真弓は、当時39歳で入会してきた優子の義妹だった。優子は、お見合い3人目で真弓の兄、淳太(仮名、当時39歳)と出会い、そこから2カ月半で成婚退会をしていった。退会した4カ月後には妊娠がわかり、男の子を出産。その1年後にはまた妊娠をして今度は女の子を授かり、5年間のうちに4人家族を築いていた。

「兄夫婦は、今もラブラブで幸せそうなので、私も続きたいです!」

こうして、真弓の婚活がスタートした。

初めてのお見合いは、自営業の章弘(仮名、39歳)だった。ちょうど緊急事態宣言期間中で、婚活者がリアルに会って見合いをしたがらない時期だったが、2人は、「オンラインお見合いよりも、実際に会いたい」とホテルのティーラウンジでお見合いをした。実は章弘も私の会員で、“2人は相性が合うのではないか”と、私は感じていた。

お見合いを終えた真弓が言った。

「話も面白いし、ユーモアのセンスもあるし、素敵な方でした。ぜひ交際希望でお願いします」

章弘からも、「明るくて楽しい人でした」と交際希望が来て、2人は交際に入った。兄夫婦の成功例を見てきているので、真弓はこの交際にとても意気込んでいた。
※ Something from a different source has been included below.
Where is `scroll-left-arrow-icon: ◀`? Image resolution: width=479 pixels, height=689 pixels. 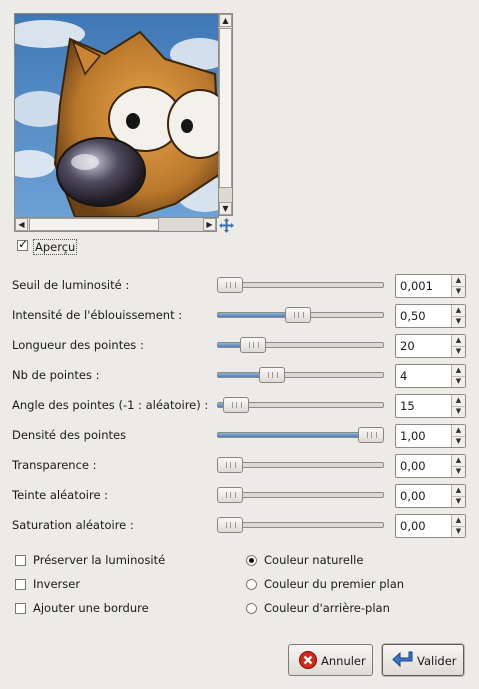 scroll-left-arrow-icon: ◀ is located at coordinates (22, 224).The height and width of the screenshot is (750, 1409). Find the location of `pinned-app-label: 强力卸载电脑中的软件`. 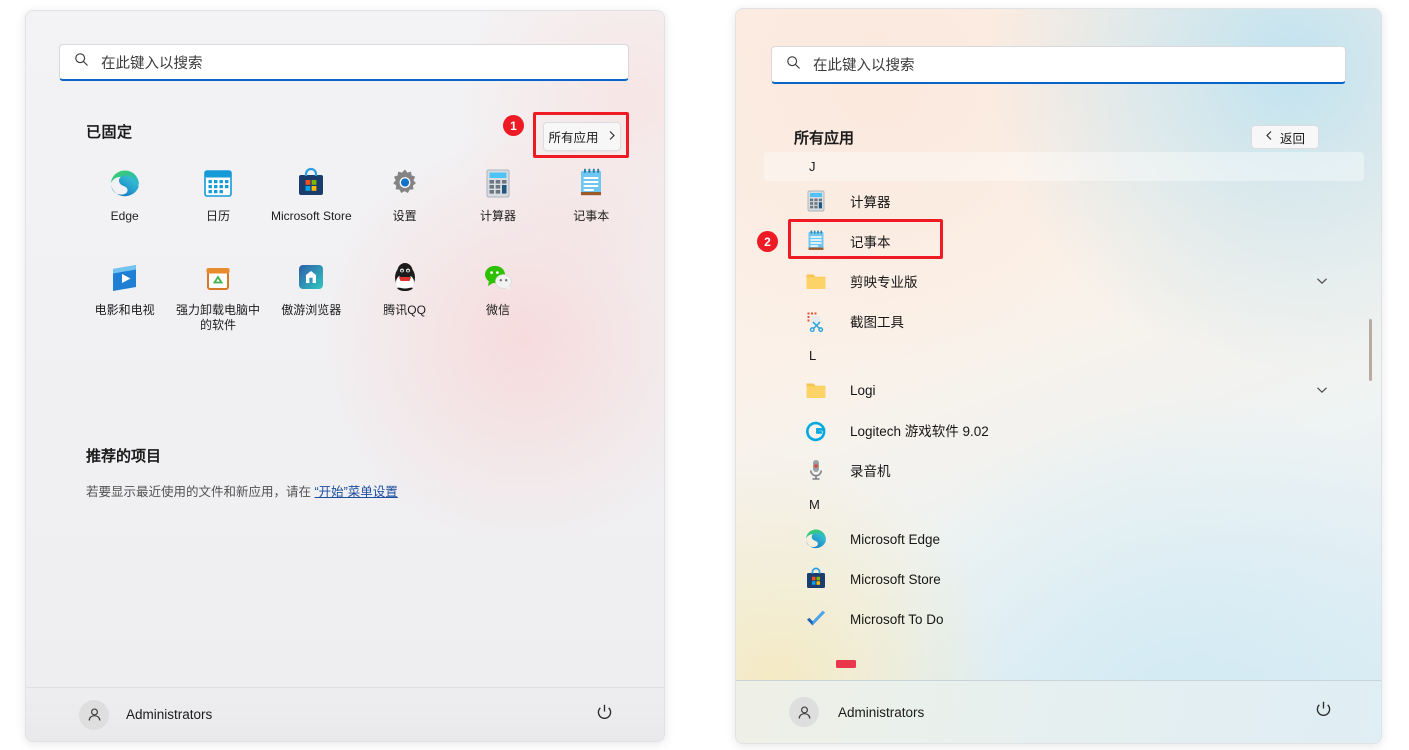

pinned-app-label: 强力卸载电脑中的软件 is located at coordinates (218, 318).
「2人の距離を縮めるためには、たくさん会わないとね。連絡もマメに取ってね」

2人にこう伝えてあったので、LINEは毎日しあい、お見合いの4日後には仕事終わりに、軽く食事デートをしたようだった。

そしてその週末は、郊外へのドライブデート。ところが、この2度目のデートの後に章弘から、「交際終了」がきた。お見合いを入れたら3回目。婚活が成功するかどうかの分かれ道となる“飲食3回の壁”が越えられなかった。

章弘のお断りの理由は、こうだった。

「せっかくご紹介いただいたのに、申し訳ありません。前回も今回のデートも、真弓さんの会話には、“もし結婚したら”という言葉がよく出てきたんです。ドライブに出かけたときは長時間一緒だったので、その言葉でちょっとお腹いっぱいになってしまった。『もし結婚して子どもが生まれたら、家族でドライブしたい』とか、『もし結婚したら、こんな料理を作りたい』とか。さらに、お土産に手作りクッキーまでいただいて、なんだか重たく感じてしまいました。このまま結婚に進めなかったら、彼女に申し訳ないので、早めにお断りしたほうがよいかと思ったんです」

その手作りクッキーも、「バターが買えなくて、スーパーを3軒ハシゴしてようやく買えた」とのことだった。ちょうどそのとき、緊急時短宣言期間中で、スーパーから小麦粉とバターが消えていたのだ。真弓にしてみたら、章弘に喜んでほしい一心だったのだろう。私が言うところの“選ばれる努力”を一生懸命にしていたのだ。